La ripresa americana è presente nei numeri. Il Pil cresce ininterrottamente dal secondo trimestre 2009. Tuttavia, come già ampiamente evidenziato, si tratta della più modesta crescita post recessione dal dopoguerra e con una pesante aggravante: la politica monetaria aggressiva e scellerata della Federal Reserve con il suo impatto rilevante sui mercati finanziari, ma modesto e forse controproducente sull’economia reale.
Nei periodi post recessivi l’economia americana è sempre cresciuta a tassi superiori al 4%, a volte anche oltre. In questi ultimi quattro anni e mezzo di crescita la media non supera l’1.8%, malgrado la FED abbia stampato oltre tre trilioni di dollari (QE) e abbassato i tassi a zero sin dal 2008, come mai avvenuto in precedenza.
Facendo riferimento alle statistiche ufficiali sui salari del 2012, il 40% della forza lavoro guadagna meno di $20.000 l’anno, il 53% meno di $30.000, e il 73% meno di $50,000. Il salario medio si attesta a $27.519. Parliamo sempre di reddito lordo e quindi il netto in busta paga è sicuramente inferiore.
La linea di povertà per una famiglia di quattro persone nel 2013 è stata tracciata a $23.550.
Nell’ultimo quinquennio gli unici redditi cresciuti sono stati solo quelli della parte molto benestante della popolazione, la quale ha goduto di compensi variabili (bonus) e del rialzo delle quotazioni azionarie ed obbligazionarie. Tuttavia, i consumi dell’1% degli americani che guadagnano oltre $200.000, dei quali lo 0,4% supera il milione di dollari, non sono però sufficienti a compensare il calo dei redditi della quasi totalità dei cittadini e l’effetto ricchezza auspicato dalla Fed si sta trasformando in un boomerang.
Il fenomeno non è nuovo e le responsabilità vanno condivise anche con il precedente presidente della Fed: Alan Greenspan. Quando l’autorità monetaria si accorse ad inizio millennio che i redditi medi delle famiglie avevano smesso di crescere, anche a causa della forte innovazione tecnologica introdotta negli anni precedenti, il governatore sostituì il delta del mancato reddito con una nuova espansione creditizia alimentata, in alcuni periodi, attraverso tassi di interesse troppo bassi. Dopo alcuni anni si formò una delle più incredibili bolle immobiliari mondiali, che scoppiò trascinandosi dietro il fallimento di diverse banche e mise in ginocchio l’intera economia mondiale, che da allora non si è mai più ripresa. Gli americani utilizzarono l’incremento del valore immobiliare delle loro abitazioni come un bancomat. Quando l’immobile si apprezzava, ottenevano dalla propria banca una estensione del mutuo, che riversavano nell’economia reale, alimentando i consumi e sostenendo artificialmente la crescita economica. Il seguito del film è storia tristemente nota.

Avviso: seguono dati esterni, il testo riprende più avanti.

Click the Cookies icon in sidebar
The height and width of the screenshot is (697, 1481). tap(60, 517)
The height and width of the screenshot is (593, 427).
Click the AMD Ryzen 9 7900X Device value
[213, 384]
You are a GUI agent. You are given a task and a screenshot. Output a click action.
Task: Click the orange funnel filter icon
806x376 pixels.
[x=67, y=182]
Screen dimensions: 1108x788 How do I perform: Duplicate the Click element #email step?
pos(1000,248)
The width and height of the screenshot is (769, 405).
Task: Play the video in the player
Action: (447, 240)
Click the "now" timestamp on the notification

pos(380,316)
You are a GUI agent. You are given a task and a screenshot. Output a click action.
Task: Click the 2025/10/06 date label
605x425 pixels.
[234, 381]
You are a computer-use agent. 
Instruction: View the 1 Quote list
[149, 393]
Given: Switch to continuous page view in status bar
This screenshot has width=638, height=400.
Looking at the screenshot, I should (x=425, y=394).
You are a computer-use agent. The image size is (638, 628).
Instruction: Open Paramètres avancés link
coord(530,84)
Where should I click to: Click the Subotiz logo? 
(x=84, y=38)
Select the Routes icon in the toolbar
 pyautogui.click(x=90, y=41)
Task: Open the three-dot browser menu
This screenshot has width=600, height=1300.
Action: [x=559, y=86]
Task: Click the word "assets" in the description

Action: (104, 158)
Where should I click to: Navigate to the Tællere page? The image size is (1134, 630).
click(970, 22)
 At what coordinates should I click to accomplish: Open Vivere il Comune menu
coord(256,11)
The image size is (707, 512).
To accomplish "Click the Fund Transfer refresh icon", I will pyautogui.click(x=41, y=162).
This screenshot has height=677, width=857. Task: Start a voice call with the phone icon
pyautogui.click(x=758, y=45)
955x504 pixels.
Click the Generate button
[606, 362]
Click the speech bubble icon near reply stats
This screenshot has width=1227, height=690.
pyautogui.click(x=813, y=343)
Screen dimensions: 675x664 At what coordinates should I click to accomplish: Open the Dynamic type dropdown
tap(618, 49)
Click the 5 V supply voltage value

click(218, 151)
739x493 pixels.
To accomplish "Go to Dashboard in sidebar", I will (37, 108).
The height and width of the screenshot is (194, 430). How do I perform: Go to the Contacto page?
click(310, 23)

Nessuno dei grandi temi derivati da quella crisi è però stato risolto. Le politiche monetarie eccezionali hanno spostato in avanti il problema, creando però nuovi debiti per stati, imprese e famiglie, con un peso ormai non più sostenibile.
Gli Stati Uniti sono un Paese sempre più indebitato da oltre un trentennio, ma ora la campana sta per suonare. Il mercato azionario ha iniziato a tremare (-4,2% in una settimana), i tassi di interesse hanno incominciato a salire, i risultati aziendali sono molto deludenti rispetto alle attese, con continui cali dei fatturati. Infine la banca centrale è molto dibattuta e lancia messaggi confusi. Ha iniziato il “tapering” (il lento ritiro del QE), ma non è per nulla convinta che l’attuale ripresa sia stabile e duratura. Il tasso di disoccupazione migliora, ma perché i cittadini smettono di cercare lavoro sfiduciati.
Il 74% della popolazione dichiara che la recessione non è mai finita. Per loro è difficile od impossibile trovare un lavoro e, se ci riescono, solo a salari molto modesti. Questa percentuale di cittadini non ha probabilmente partecipato all’indigestione finanziaria di inizio millennio, beneficiando degli incrementi dei prezzi immobiliari o di azioni e obbligazioni. Per contro, ha invece subito anche l’erosione dell’inflazione sui propri redditi. Benzina e generi alimentari sono infatti aumentati in modo esponenziale negli Stati Uniti, come in tutto il mondo.
Quanti altri trilioni dovrà stampare la FED per convincere la popolazione che la recessione è finita ? La creazione artificiale di denaro impatta negativamente su gran parte della popolazione. La ripresa dei valori immobiliari ha reso troppo costoso l’acquisto di un appartamento, anche con la compiacenza di mutui a tassi di interesse molto bassi. Di conseguenza i prezzi degli affitti hanno raggiunto in molte località livelli record. Inoltre i tassi a zero non remunerano sufficientemente gli investimenti a basso rischio, deprimendo i risparmi di coloro che non vogliono rischiare il proprio capitale.
Il danno è fatto e non ci resta che aspettare: il consumatore americano è sotto grande pressione. I deboli incrementi dei consumi natalizi e le chiusure di diversi supermercati da inizio anno, purtroppo lo confermano. Il principale motore dell’economia a stelle e strisce (68% del PIL) è al capolinea: debiti e bassi salari sono un grosso freno all’espansione infinita del consumismo americano, che si sta logorando anche più rapidamente di quello che ci raccontano.